▸ **DIRECTION**
Rewrite every one of the records below, substituting "Task" for each "Given" and leaving everything else unchanged. Omit the pictures from your output.
** begin INFORMATION GIVEN **
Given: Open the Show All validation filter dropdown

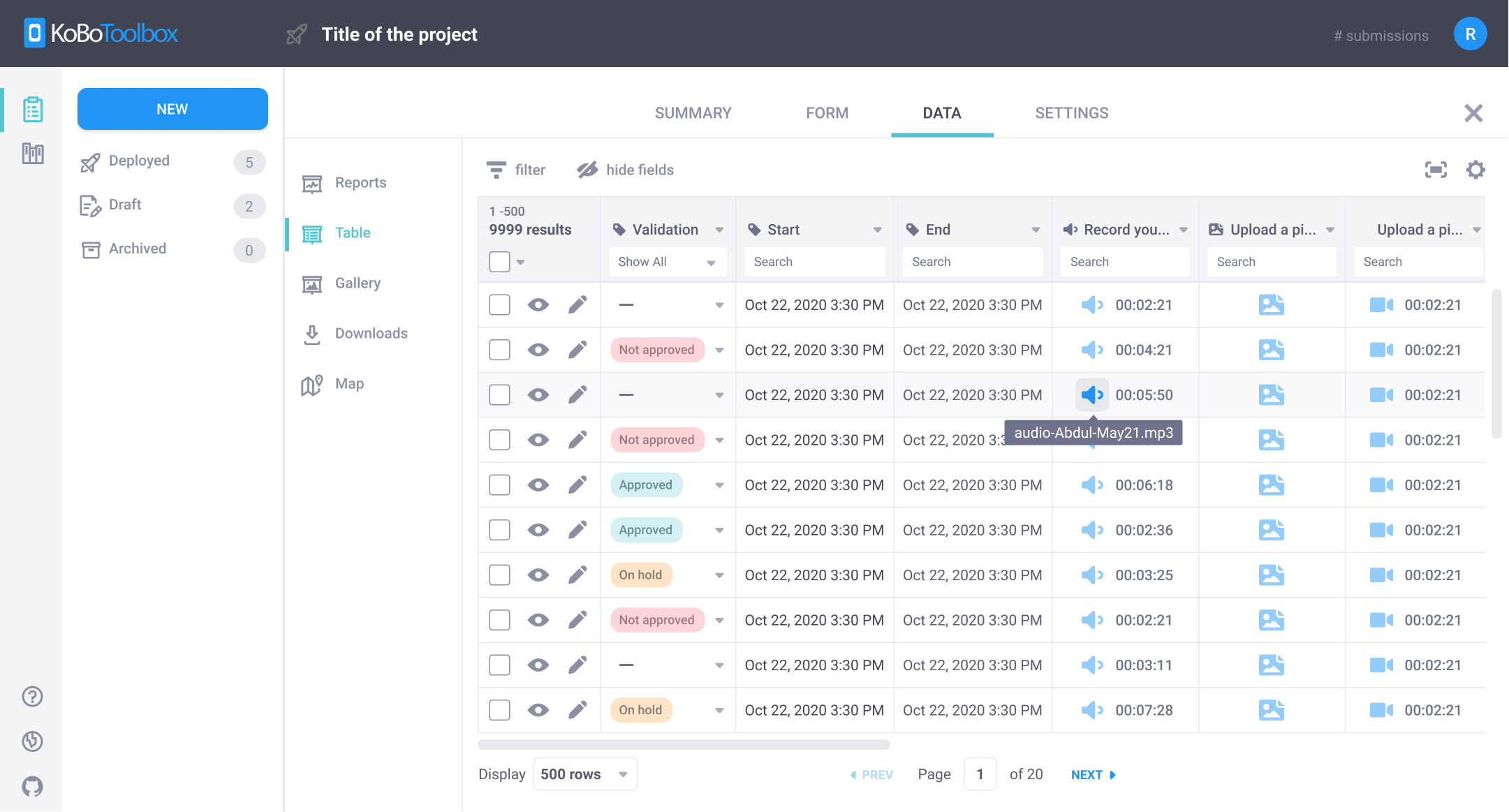Looking at the screenshot, I should [x=667, y=261].
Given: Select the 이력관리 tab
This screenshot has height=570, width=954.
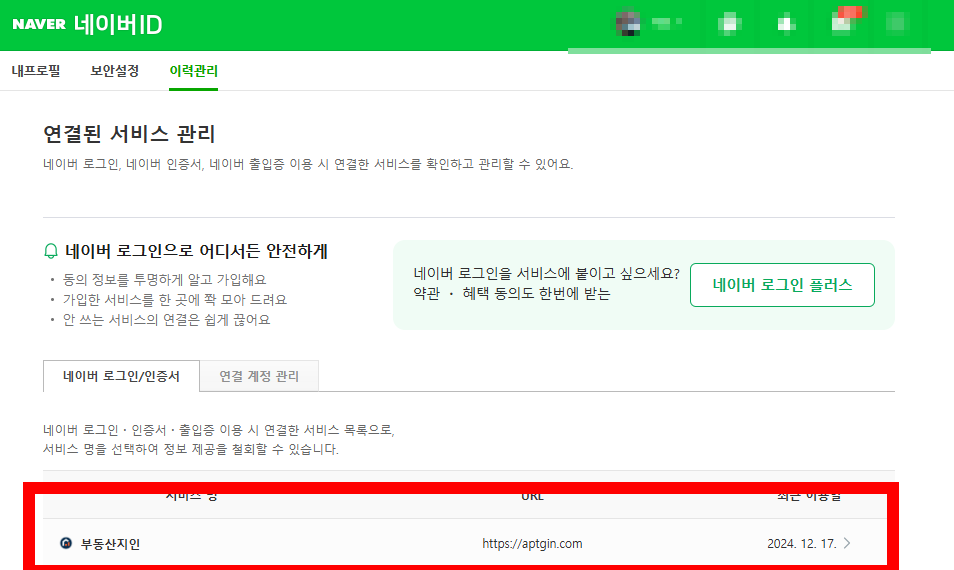Looking at the screenshot, I should pyautogui.click(x=193, y=71).
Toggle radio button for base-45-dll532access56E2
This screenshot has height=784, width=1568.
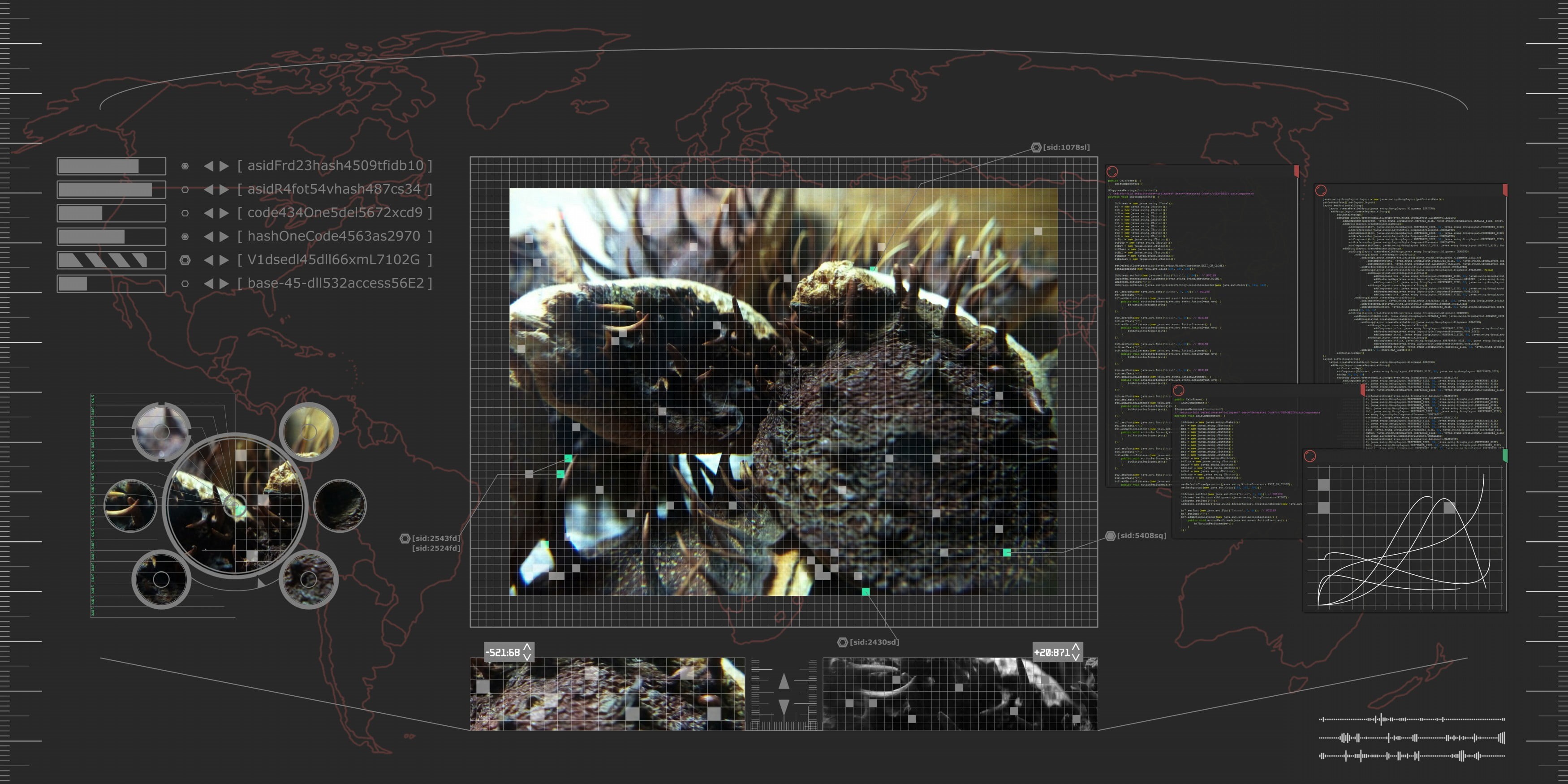coord(185,284)
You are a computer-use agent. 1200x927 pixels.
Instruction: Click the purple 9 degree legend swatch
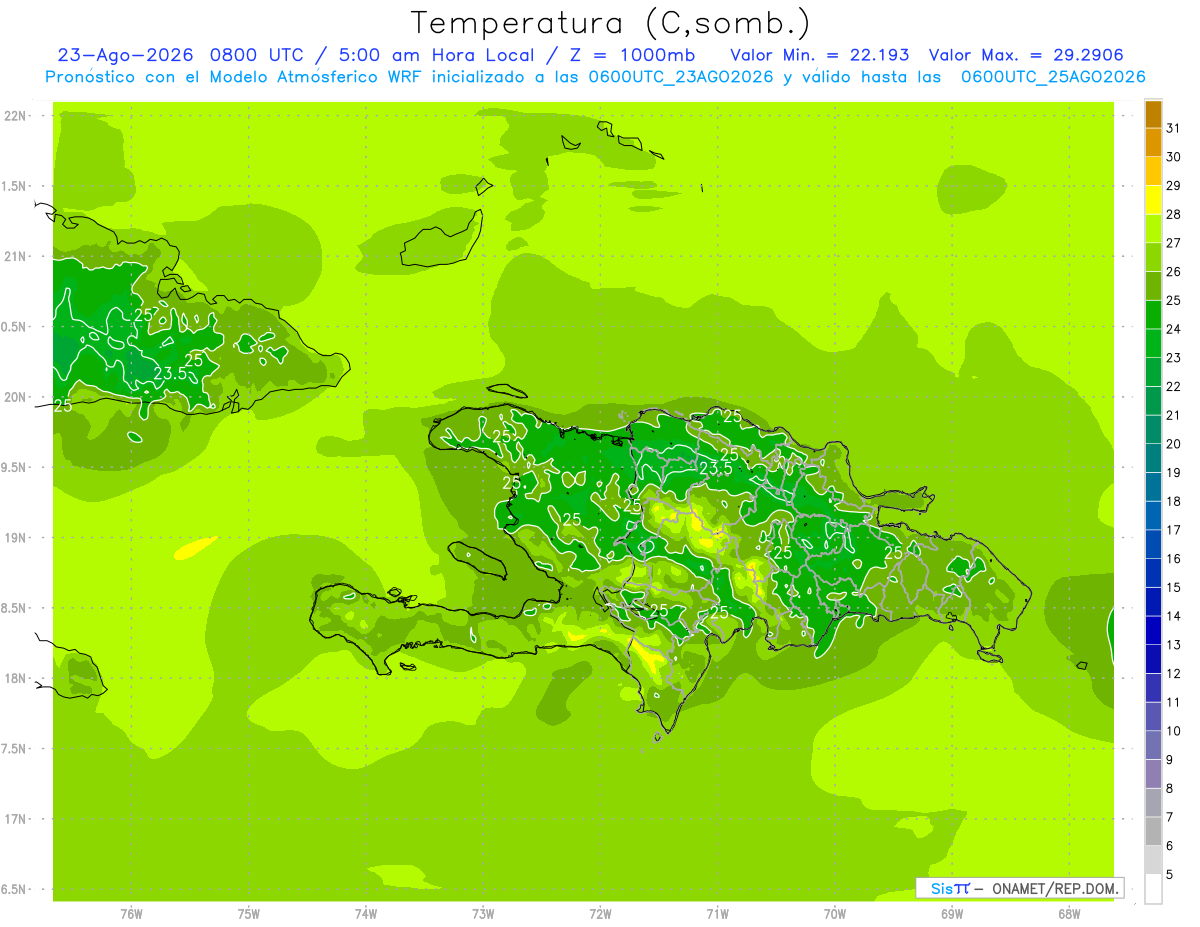click(x=1153, y=746)
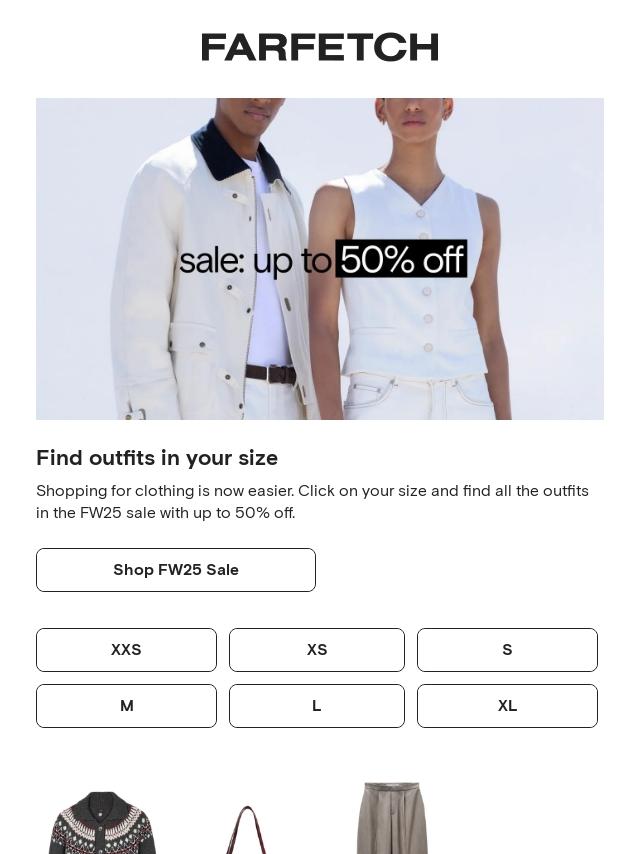View the grey metallic trousers product

392,818
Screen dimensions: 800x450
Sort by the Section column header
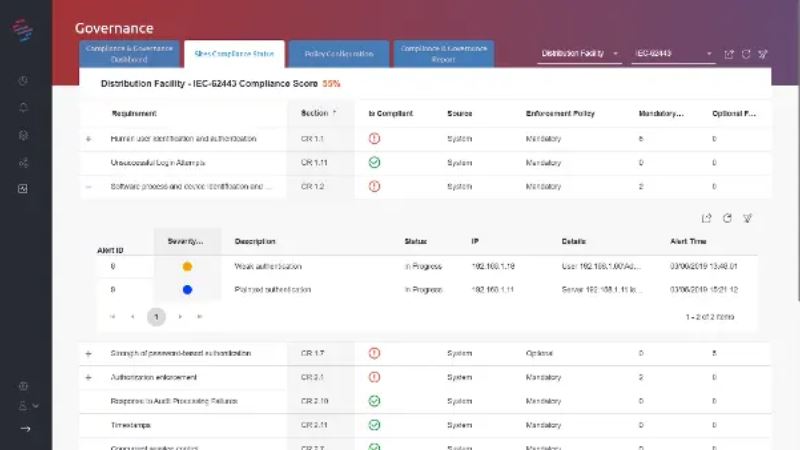[x=318, y=113]
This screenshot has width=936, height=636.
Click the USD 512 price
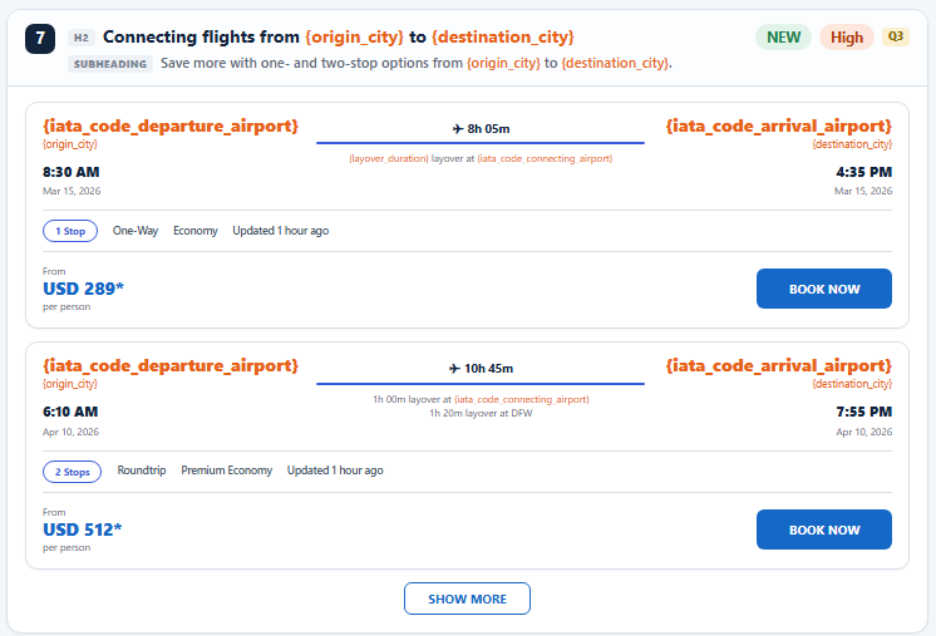click(x=82, y=530)
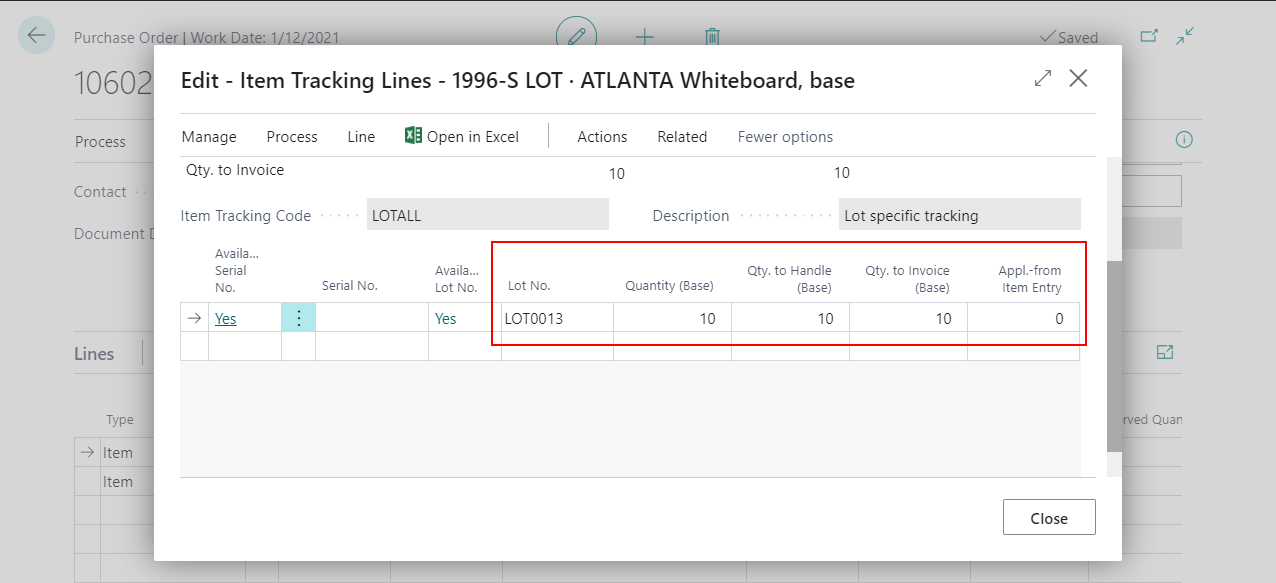Open the page in a new window icon
1276x583 pixels.
1149,34
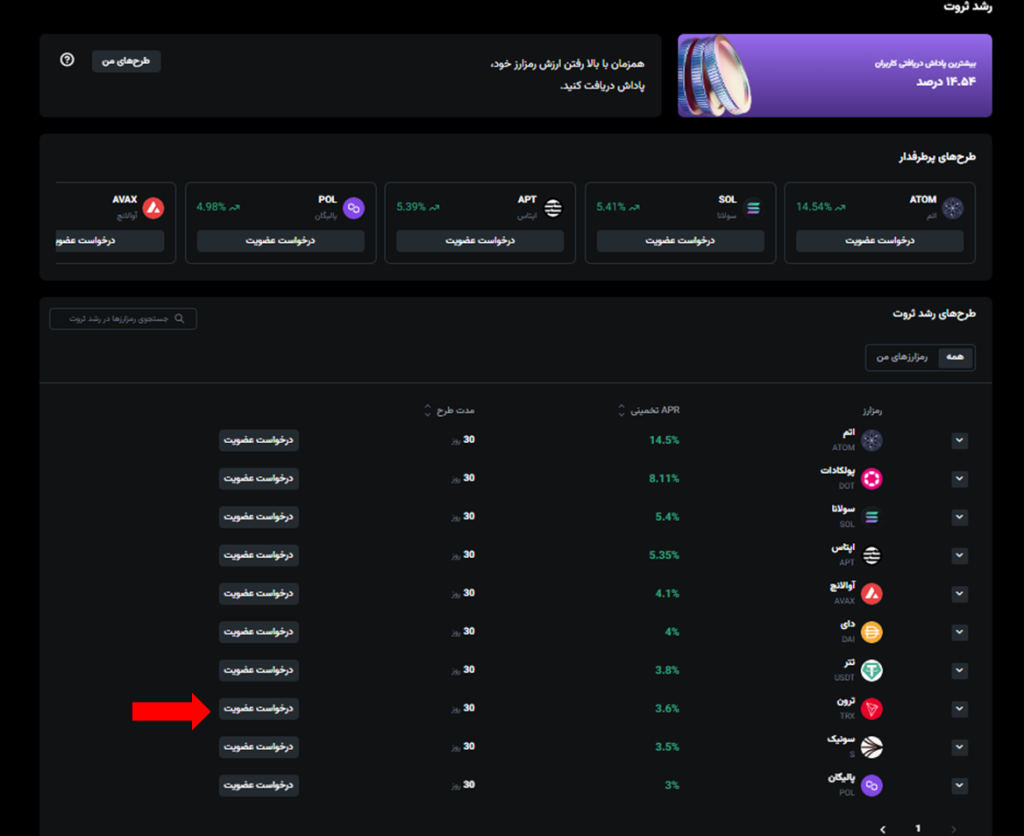Click the help question mark icon

[67, 60]
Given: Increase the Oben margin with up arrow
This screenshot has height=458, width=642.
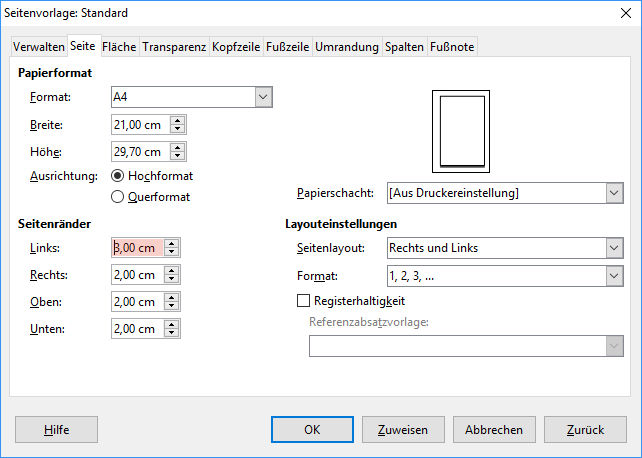Looking at the screenshot, I should pos(171,297).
** end INFORMATION GIVEN **
▸ **TASK SOLUTION**
Task: Open the Show All validation filter dropdown

Looking at the screenshot, I should [x=667, y=261].
Task: Select the 이력관리 tab
This screenshot has height=570, width=954.
Looking at the screenshot, I should pyautogui.click(x=193, y=71).
Toggle radio button for base-45-dll532access56E2
This screenshot has height=784, width=1568.
coord(185,284)
You are a computer-use agent. 1200x927 pixels.
Instruction: Click the purple 9 degree legend swatch
click(x=1153, y=746)
View the grey metallic trousers product

392,818
Screen dimensions: 800x450
Sort by the Section column header
[x=318, y=113]
This screenshot has width=936, height=636.
Click the USD 512 price
click(x=82, y=530)
Open the page in a new window icon
1276x583 pixels.
1149,34
Click the help question mark icon

[67, 60]
Task: Increase the Oben margin with up arrow
This screenshot has height=458, width=642.
Looking at the screenshot, I should pos(171,297).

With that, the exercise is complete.